Console Login

Stop Guessing: A Sysadmin’s Guide to Monitoring High-Load Infrastructure in 2013

Stop Guessing: A Sysadmin’s Guide to Monitoring High-Load Infrastructure

It is 3:00 AM on a Tuesday. Your phone buzzes. It’s not a text from a friend; it’s PagerDuty. Your primary database node has locked up. Again. If you are reading this, you know the feeling of dread that settles in the pit of your stomach as you stumble to your laptop, SSH into a sluggish server, and pray `top` loads before the timeout.

In the wake of the recent PRISM leaks, we are all taking a harder look at where our data lives and who controls the metal it runs on. But sovereignty means nothing if the server is down. In the Nordic hosting market, specifically here in Norway, we deal with a unique set of constraints: high expectations for latency, strict adherence to the Personal Data Act (Personopplysningsloven), and the need for rock-solid stability.

Most VPS providers lie to you about dedicated resources. They oversell CPU cycles and assume you won't notice until your steal time (`st`) hits 20%. I’ve seen production stacks melt down not because of bad code, but because a "noisy neighbor" on the same physical host decided to recompile a kernel. Here is how we fix that.

The Philosophy: If You Can't Graph It, It Doesn't Exist

There is a dangerous trend in 2013 to rely on "cloud" dashboards provided by vendors. These are often delayed by 5 to 15 minutes. In a high-traffic scenario—say, a Magento store running a flash sale—15 minutes is an eternity.

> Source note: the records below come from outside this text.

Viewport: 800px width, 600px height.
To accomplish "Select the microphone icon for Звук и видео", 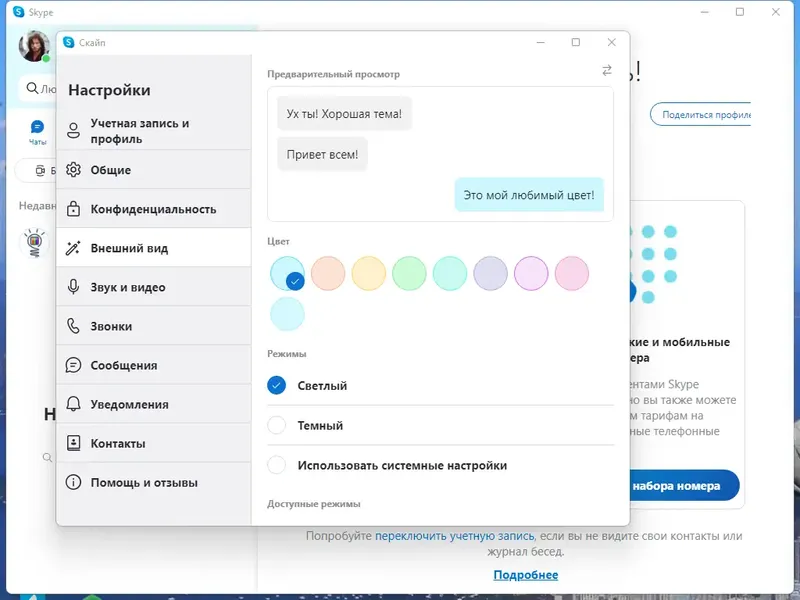I will [74, 286].
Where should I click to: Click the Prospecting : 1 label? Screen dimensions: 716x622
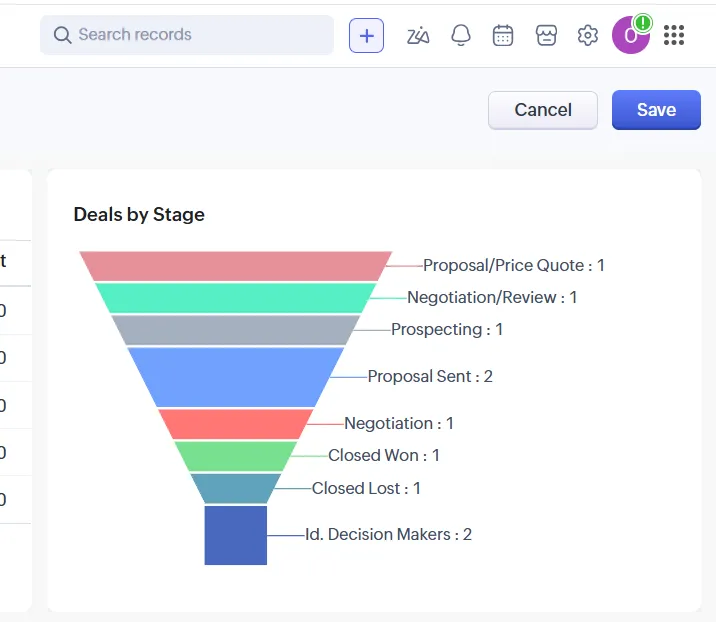[446, 329]
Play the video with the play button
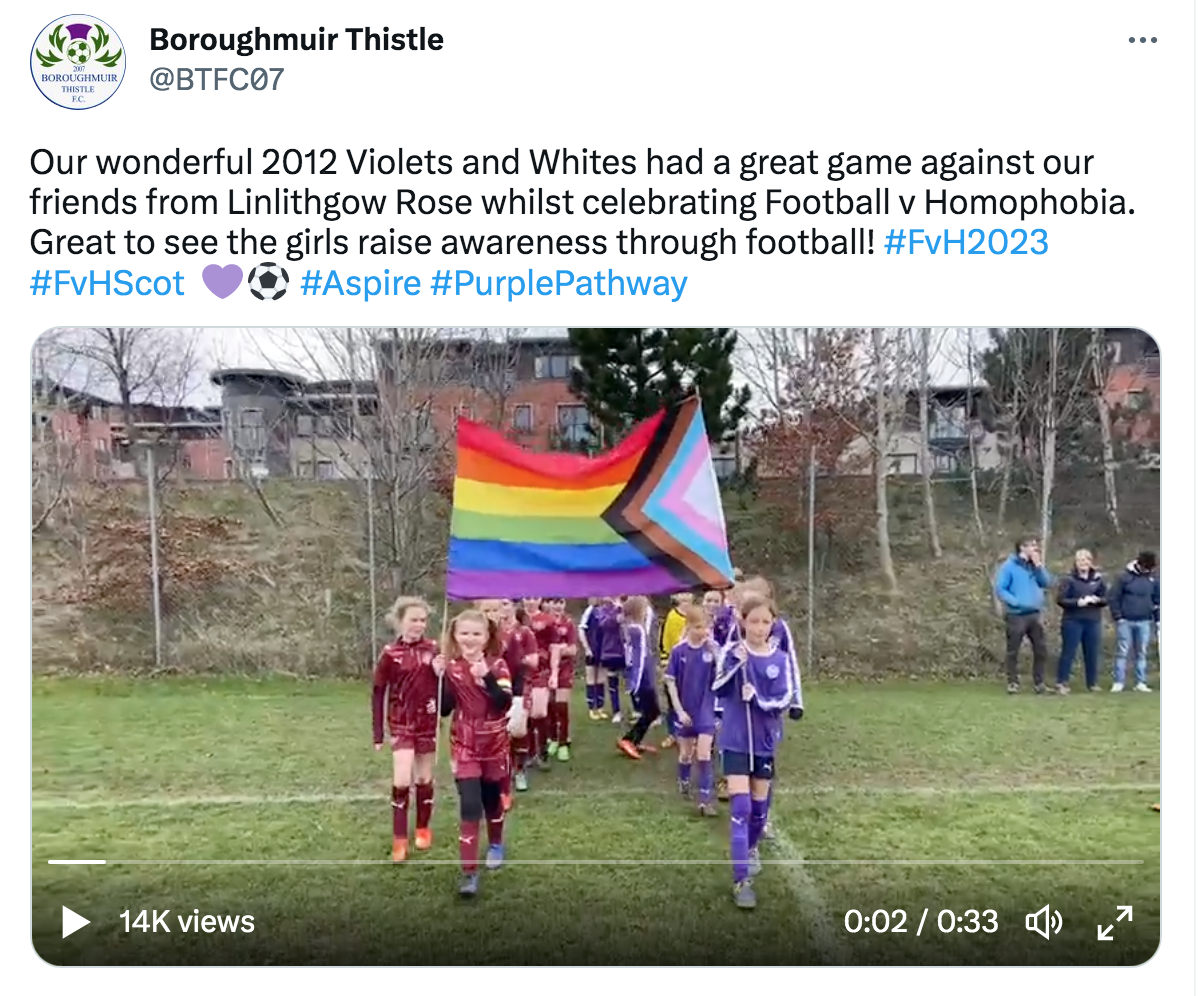This screenshot has width=1198, height=996. coord(76,921)
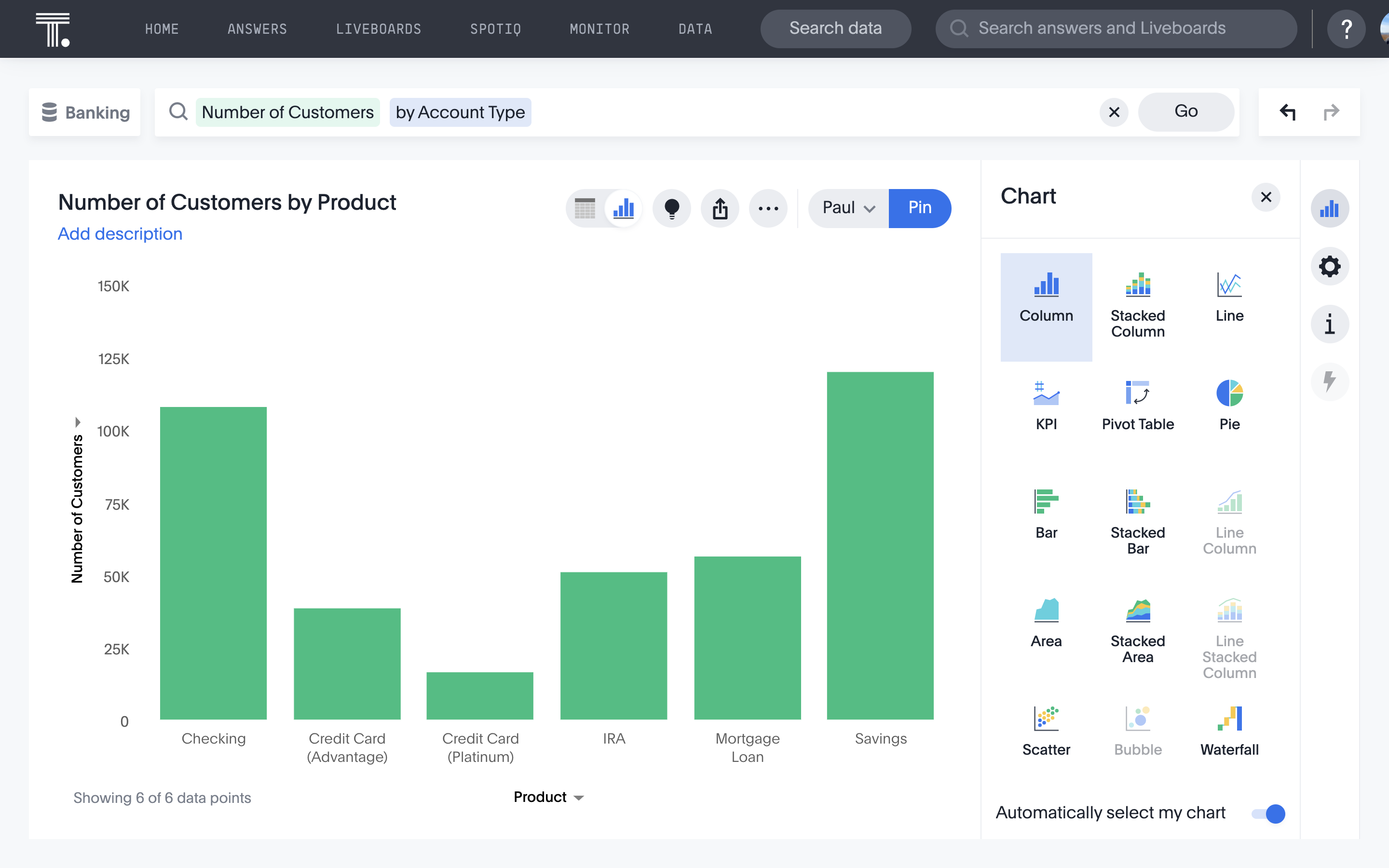Click the Pin button
The height and width of the screenshot is (868, 1389).
coord(919,208)
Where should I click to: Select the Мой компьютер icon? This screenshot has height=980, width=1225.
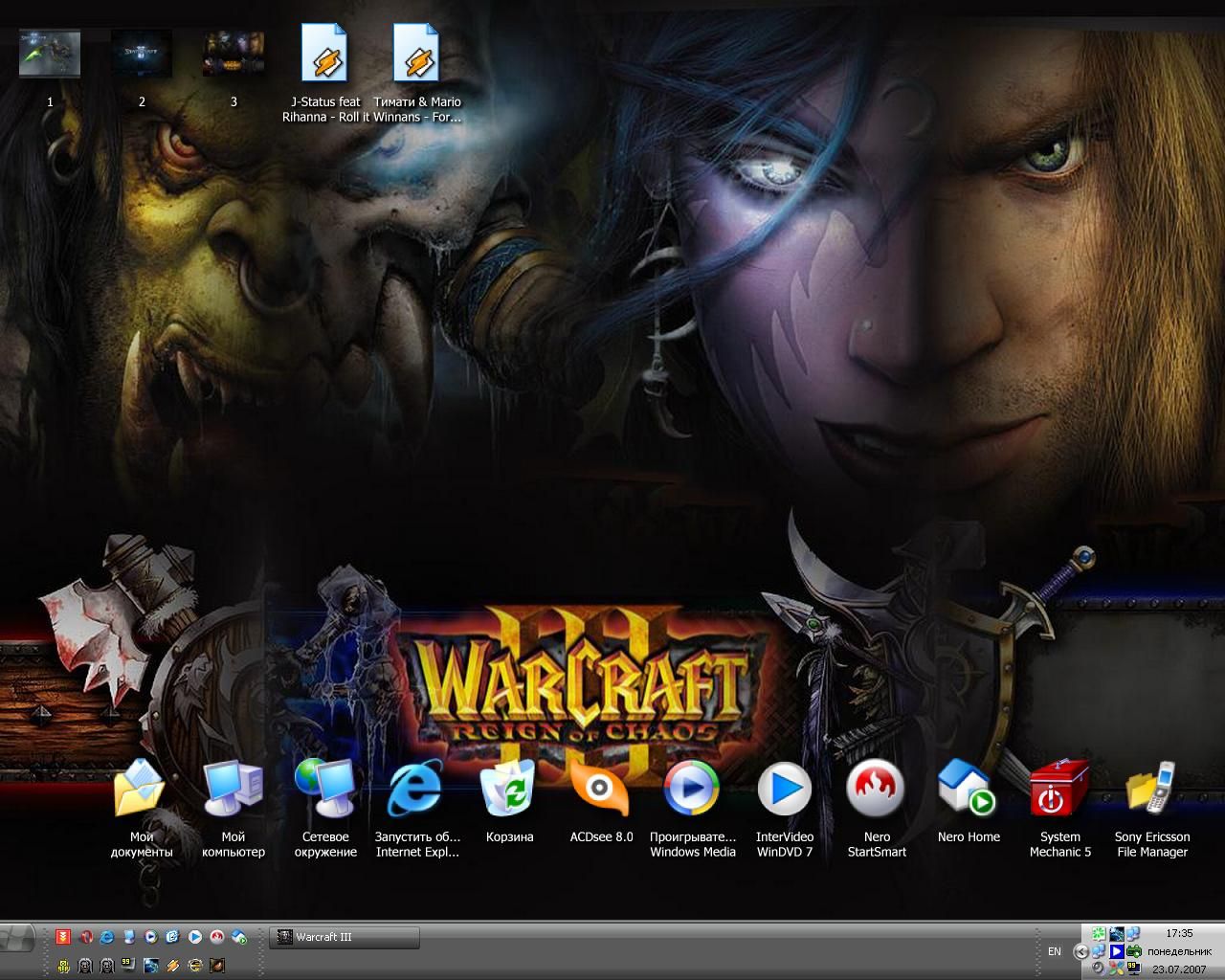[x=233, y=791]
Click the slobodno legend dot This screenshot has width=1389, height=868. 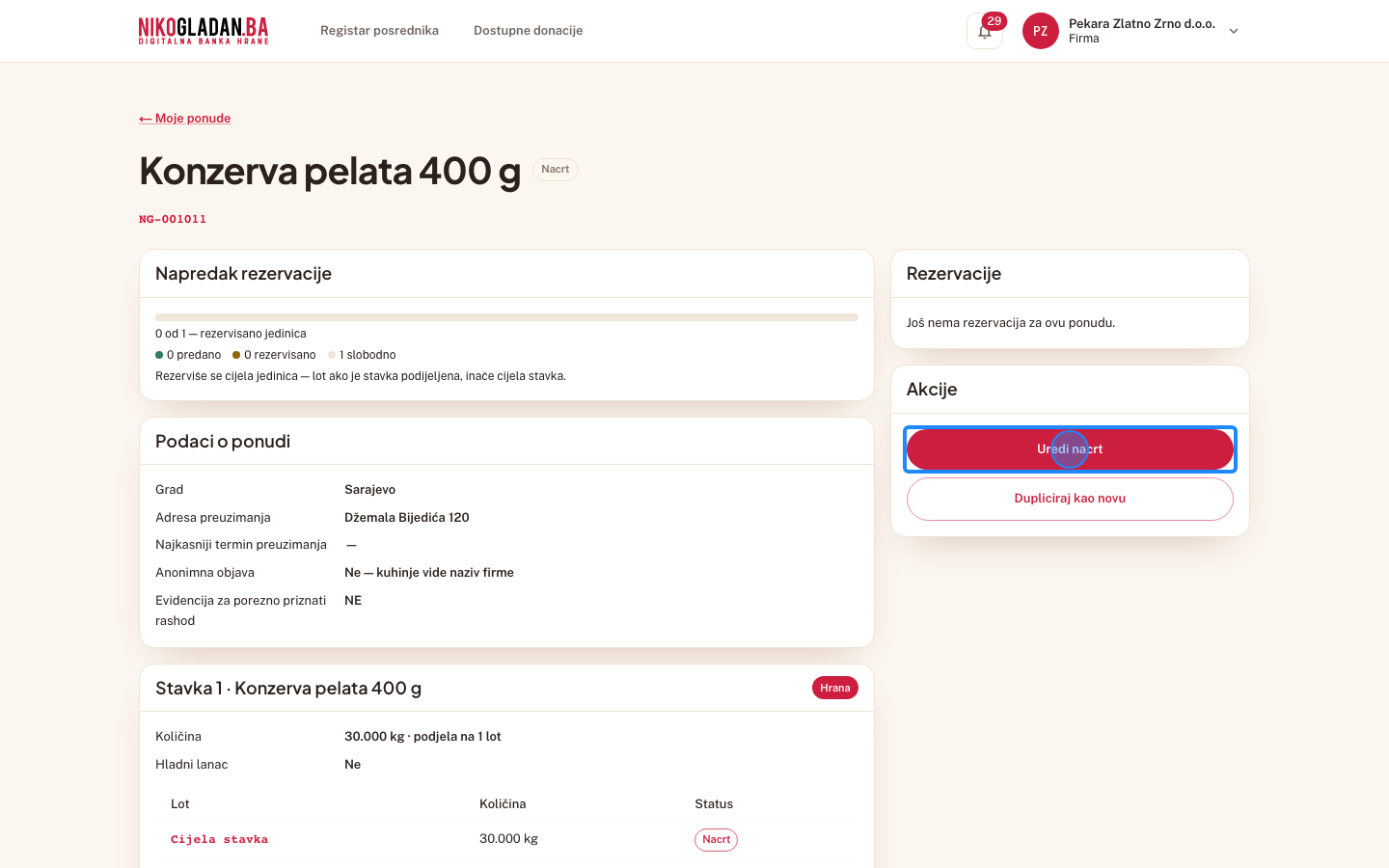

You need granular control. For serious infrastructure, we are looking at two main contenders: Nagios for alerting (is it up or down?) and Zabbix 2.0 for trending (is it getting slower?).

1. The Watchdog: Configuring Nagios for Instant Alerts

Nagios Core is the industry standard for a reason. It is ugly, it is text-based, and it works. The mistake most admins make is relying on default checks. Defaults are for hobbyists.

When I deploy a monitoring node, I need to know if my web server (Nginx or Apache) is struggling before it crashes. We use NRPE (Nagios Remote Plugin Executor) to run checks locally on the target server.

Here is a hardened nrpe.cfg snippet for checking load limits on a quad-core web node. Note the warning threshold set relatively low to catch spikes early:

# /usr/local/nagios/etc/nrpe.cfg

# LOAD CHECK
# Warn if 15-min load avg > 4.0, Crit if > 6.0
command[check_load]=/usr/local/nagios/libexec/check_load -w 4.0,4.0,4.0 -c 6.0,6.0,6.0

# DISK USAGE
# Critical if less than 10% free space on root
command[check_disk]=/usr/local/nagios/libexec/check_disk -w 20% -c 10% -p /

# ZOMBIE PROCS
# Catch runaway processes early
command[check_zombie_procs]=/usr/local/nagios/libexec/check_procs -w 5 -c 10 -s Z

Don't just check if port 80 is open. Check if the application is actually rendering. A simple TCP check returns OK even if your PHP-FPM pool is deadlocked. Use `check_http` with string matching to verify your footer loads.

2. The Silent Killer: Disk I/O Latency

In virtualized environments, Disk I/O is the scarcest resource. Traditional spinning HDDs (even SAS 15k) simply cannot handle the random read/write patterns of a modern MySQL database under load. This is where the battle is won or lost.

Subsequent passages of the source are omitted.